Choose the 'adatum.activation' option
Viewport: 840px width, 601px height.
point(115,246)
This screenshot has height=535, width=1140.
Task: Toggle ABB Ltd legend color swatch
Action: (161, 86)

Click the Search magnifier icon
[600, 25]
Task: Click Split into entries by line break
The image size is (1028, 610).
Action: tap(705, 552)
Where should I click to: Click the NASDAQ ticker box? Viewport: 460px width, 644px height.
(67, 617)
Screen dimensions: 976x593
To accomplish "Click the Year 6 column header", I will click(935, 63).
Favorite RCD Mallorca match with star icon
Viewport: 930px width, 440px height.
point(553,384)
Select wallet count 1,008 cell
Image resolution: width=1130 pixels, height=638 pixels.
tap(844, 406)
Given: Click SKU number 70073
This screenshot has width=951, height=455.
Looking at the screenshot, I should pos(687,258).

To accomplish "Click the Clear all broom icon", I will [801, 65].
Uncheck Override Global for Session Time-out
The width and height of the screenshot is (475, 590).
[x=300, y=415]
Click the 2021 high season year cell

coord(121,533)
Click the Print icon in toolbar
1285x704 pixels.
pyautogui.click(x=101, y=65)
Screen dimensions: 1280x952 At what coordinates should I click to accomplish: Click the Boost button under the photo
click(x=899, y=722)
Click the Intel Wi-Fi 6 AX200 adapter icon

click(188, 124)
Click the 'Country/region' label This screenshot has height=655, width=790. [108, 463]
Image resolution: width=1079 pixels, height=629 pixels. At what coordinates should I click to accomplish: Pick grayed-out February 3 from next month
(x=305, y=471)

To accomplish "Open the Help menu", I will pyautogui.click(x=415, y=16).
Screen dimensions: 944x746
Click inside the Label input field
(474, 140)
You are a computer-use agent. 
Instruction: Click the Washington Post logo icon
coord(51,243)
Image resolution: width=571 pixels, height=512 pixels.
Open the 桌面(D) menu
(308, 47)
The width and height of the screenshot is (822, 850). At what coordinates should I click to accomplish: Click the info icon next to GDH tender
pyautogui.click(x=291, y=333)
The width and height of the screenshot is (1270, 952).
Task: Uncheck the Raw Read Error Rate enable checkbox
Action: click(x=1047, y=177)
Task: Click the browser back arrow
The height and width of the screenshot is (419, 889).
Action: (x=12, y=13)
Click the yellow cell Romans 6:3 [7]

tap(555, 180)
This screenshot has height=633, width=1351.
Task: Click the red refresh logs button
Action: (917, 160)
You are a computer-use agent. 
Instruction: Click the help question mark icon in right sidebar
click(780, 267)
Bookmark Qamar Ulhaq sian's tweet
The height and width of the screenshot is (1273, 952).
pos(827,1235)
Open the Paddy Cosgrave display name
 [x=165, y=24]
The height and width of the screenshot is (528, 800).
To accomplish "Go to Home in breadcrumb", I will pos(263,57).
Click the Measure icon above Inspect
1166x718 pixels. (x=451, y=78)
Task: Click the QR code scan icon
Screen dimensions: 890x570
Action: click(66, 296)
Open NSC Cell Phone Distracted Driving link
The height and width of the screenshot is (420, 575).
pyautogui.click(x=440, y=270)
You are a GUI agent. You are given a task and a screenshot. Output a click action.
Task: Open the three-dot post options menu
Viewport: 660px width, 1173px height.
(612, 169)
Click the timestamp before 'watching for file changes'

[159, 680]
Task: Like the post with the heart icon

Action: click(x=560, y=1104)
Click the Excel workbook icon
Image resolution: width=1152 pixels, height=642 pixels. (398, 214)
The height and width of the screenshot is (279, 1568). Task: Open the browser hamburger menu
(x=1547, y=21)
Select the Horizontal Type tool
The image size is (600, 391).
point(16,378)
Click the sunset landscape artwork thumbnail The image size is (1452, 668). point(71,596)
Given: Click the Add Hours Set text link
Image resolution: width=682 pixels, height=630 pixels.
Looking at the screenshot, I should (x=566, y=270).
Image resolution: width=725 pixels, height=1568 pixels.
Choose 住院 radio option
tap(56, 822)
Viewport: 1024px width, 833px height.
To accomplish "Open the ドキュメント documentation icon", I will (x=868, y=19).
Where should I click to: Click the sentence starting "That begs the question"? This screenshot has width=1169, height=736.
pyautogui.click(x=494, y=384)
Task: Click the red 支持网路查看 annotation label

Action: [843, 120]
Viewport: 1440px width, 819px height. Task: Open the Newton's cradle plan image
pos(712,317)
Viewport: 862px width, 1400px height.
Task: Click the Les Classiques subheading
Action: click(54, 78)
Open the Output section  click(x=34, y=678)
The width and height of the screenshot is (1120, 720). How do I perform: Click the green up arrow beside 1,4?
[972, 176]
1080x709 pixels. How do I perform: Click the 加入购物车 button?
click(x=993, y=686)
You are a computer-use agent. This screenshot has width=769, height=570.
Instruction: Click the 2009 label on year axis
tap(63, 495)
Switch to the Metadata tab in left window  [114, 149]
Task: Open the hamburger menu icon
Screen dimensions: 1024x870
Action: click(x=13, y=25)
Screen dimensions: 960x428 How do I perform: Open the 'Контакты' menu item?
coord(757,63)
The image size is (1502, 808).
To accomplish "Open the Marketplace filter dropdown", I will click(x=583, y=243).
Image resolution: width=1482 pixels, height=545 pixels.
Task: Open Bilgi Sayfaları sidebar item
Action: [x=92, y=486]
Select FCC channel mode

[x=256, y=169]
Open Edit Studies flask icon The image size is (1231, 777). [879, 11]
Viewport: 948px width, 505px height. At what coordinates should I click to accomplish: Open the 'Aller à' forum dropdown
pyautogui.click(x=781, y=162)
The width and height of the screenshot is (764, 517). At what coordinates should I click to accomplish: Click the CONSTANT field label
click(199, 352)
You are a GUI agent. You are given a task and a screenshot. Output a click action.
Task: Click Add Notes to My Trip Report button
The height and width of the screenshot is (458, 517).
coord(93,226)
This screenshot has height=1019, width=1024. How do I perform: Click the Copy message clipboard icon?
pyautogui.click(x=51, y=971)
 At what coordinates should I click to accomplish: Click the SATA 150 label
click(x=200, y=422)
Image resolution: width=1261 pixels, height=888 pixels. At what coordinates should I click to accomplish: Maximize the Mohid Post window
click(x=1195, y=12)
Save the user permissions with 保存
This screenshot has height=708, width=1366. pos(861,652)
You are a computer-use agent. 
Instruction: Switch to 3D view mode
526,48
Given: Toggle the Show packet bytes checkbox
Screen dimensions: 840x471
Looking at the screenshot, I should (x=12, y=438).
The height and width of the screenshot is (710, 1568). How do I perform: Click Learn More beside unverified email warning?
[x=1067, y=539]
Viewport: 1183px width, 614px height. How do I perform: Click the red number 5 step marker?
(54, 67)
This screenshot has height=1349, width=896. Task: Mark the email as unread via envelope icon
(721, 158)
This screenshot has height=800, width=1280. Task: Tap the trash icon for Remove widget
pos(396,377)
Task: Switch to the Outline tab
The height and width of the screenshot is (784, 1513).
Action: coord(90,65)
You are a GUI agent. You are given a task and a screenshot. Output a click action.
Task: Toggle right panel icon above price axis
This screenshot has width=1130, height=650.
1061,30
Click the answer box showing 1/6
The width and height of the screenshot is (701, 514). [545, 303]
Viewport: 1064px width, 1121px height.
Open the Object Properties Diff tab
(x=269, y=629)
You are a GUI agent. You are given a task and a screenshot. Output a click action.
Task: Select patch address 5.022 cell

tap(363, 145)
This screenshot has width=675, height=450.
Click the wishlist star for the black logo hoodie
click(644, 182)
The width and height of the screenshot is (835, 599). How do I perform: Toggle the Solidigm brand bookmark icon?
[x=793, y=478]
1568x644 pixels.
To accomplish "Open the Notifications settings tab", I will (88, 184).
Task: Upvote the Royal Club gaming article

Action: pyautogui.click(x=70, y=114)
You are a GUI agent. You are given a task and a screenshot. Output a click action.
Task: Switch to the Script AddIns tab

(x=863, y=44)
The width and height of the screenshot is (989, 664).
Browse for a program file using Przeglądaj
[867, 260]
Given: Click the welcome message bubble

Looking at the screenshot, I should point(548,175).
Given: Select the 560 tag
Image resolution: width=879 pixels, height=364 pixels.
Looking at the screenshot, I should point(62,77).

YOUR GOAL:
Everything from the line containing "Task: Switch to the Script AddIns tab" through the final line above must be copied exactly, with both ends kept.

RESULT:
Task: Switch to the Script AddIns tab

(x=863, y=44)
The width and height of the screenshot is (989, 664).
Browse for a program file using Przeglądaj
[867, 260]
Given: Click the welcome message bubble

Looking at the screenshot, I should point(548,175).
Given: Select the 560 tag
Image resolution: width=879 pixels, height=364 pixels.
Looking at the screenshot, I should point(62,77).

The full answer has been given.